* [Problem requirements] For each entry below, output it exactly as it stands.

[[ Data listing open ]]

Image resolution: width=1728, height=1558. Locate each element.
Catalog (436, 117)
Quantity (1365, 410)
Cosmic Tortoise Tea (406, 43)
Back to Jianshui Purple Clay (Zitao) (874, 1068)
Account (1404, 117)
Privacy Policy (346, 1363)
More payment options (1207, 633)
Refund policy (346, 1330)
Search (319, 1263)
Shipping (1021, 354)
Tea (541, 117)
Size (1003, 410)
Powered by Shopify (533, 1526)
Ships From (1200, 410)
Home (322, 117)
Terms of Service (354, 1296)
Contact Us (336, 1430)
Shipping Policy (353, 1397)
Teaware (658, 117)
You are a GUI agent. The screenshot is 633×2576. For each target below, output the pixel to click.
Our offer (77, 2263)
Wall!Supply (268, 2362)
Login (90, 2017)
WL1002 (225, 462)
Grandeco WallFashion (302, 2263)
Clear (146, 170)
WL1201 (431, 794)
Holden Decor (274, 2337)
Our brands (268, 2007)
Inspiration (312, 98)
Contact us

[[ Data listing closed ]]

* [Completed task]
Image resolution: width=1728, height=1558. Locate each element.
Catalog (436, 117)
Quantity (1365, 410)
Cosmic Tortoise Tea (406, 43)
Back to Jianshui Purple Clay (Zitao) (874, 1068)
Account (1404, 117)
Privacy Policy (346, 1363)
More payment options (1207, 633)
Refund policy (346, 1330)
Search (319, 1263)
Shipping (1021, 354)
Tea (541, 117)
Size (1003, 410)
Powered by Shopify (533, 1526)
Ships From (1200, 410)
Home (322, 117)
Terms of Service (354, 1296)
Contact Us (336, 1430)
Shipping Policy (353, 1397)
Teaware (658, 117)
You are a GUI agent. The screenshot is 633×2576. For each target below, output the pixel to click.
Our offer (77, 2263)
Wall!Supply (268, 2362)
Login (90, 2017)
WL1002 (225, 462)
Grandeco WallFashion (302, 2263)
Clear (146, 170)
WL1201 (431, 794)
Holden Decor (274, 2337)
Our brands (268, 2007)
Inspiration (312, 98)
Contact us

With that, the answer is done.